Dear Editor,
I have followed the Azruddin Mohamed extradition proceedings, arising from the request of the United States, with growing unease, not because I am convinced of any particular legal outcome, but because the case exposes a deeper moral fracture in Guyanese public life that we rarely name.
My own reflections are shaped by the well-known philosophical debate between John Rawls and Michael Sandel. Rawls argued that justice in a modern society must be grounded in fairness, neutrality, and procedure, abstracted from contested views about the good life. Sandel challenged this position by insisting that such abstraction empties justice of its moral substance, because real people do not live as detached legal subjects but as members of historically formed communities.
It seems to me that the Azruddin case has become the space in which these two moral languages confront each other in Guyana.
On one side stands the language of the fair. Here we hear about treaty obligations, due process, international credibility, and the principle that the law must treat everyone alike. Justice in this register is defined by the integrity of procedure. The moral question becomes whether the rules were applied properly and without bias.
On the other side stands the language of the good.
This is less formal and often less articulate, but no less powerful. It speaks of national dignity, collective memory, post colonial vulnerability, loyalty to community, and a lingering discomfort when a powerful foreign state requests that we surrender someone who stands among us. Here justice is not exhausted by correct procedure. The moral question becomes what kind of people we reveal ourselves to be through such an act.

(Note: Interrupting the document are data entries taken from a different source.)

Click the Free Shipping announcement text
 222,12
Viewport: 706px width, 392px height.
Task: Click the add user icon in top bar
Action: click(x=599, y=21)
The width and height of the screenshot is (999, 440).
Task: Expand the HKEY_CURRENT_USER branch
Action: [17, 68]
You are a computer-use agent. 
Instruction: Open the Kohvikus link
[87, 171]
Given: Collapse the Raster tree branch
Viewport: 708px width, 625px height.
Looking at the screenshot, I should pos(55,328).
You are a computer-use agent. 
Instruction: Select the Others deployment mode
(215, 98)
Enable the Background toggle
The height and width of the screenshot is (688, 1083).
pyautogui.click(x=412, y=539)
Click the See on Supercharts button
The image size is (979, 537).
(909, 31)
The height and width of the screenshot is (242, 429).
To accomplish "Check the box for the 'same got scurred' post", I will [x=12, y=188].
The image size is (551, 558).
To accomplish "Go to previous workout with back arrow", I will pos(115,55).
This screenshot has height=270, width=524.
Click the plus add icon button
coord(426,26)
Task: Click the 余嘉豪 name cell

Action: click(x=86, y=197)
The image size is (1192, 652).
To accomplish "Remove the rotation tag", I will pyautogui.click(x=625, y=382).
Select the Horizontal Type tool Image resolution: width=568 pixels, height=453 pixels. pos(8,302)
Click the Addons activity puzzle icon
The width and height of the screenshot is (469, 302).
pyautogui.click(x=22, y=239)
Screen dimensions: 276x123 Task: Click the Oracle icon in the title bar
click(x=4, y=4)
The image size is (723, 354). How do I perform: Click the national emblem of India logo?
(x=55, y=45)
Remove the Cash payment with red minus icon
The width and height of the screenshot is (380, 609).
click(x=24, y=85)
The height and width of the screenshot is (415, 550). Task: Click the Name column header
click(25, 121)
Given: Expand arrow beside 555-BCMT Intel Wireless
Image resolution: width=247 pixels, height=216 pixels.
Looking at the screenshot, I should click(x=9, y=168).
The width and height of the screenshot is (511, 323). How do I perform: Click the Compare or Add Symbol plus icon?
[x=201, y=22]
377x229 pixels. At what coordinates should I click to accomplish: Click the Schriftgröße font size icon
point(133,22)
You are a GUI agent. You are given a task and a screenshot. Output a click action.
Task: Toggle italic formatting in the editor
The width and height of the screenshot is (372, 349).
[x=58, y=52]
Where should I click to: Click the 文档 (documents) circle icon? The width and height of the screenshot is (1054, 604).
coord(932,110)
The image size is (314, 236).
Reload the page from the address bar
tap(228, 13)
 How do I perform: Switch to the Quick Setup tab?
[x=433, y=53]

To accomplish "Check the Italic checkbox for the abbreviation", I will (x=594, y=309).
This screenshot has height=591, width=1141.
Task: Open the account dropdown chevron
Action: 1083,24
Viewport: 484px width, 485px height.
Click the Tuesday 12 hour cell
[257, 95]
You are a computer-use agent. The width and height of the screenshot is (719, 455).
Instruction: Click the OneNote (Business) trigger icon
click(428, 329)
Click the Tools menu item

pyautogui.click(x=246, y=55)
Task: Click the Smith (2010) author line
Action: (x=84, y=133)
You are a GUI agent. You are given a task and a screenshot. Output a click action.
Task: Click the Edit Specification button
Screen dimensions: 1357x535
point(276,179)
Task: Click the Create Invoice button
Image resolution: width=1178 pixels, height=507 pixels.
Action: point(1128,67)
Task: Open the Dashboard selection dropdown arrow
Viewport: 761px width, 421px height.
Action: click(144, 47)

What troubles me is that these two moral worlds are increasingly unable to hear each other. Those who speak the language of fairness do not deny the existence of cultural meaning, but they insist that justice must be blind to it. Those who speak the language of the good do not deny the importance of law, but they feel that something essential is lost when justice is reduced to procedure alone.
This difficulty will not be confined to the Azruddin matter. As Guyana moves rapidly into a new economic and geopolitical reality, marked by oil wealth, intensified global engagement, and expanding state power, we will confront similar moral tensions in many areas of public life.
Questions about development, foreign partnerships, sovereignty, and social policy will increasingly be framed in the language of efficiency and legality, while
citizens continue to experience them in the language of belonging, memory, and moral identity.
If we do not find ways to hold these two moral vocabularies together, our modernization will proceed on a shallow moral foundation. The danger is not legal failure, but a slow erosion of the shared meanings that once allowed Guyanese to recognise themselves in the actions of the state.
I do not write to argue for or against extradition. I write because I believe the Azruddin case reveals an ontological difficulty at the heart of our society. We are trying to resolve questions of collective being with the tools of procedural fairness, while others instinctively resist in the name of a moral identity that has never been fully translated into the language of rights.
Until we recognise that fairness and the good are not the same thing, and that both continue to shape how Guyanese experience justice, our public controversies will remain unsettled even after the courts have spoken.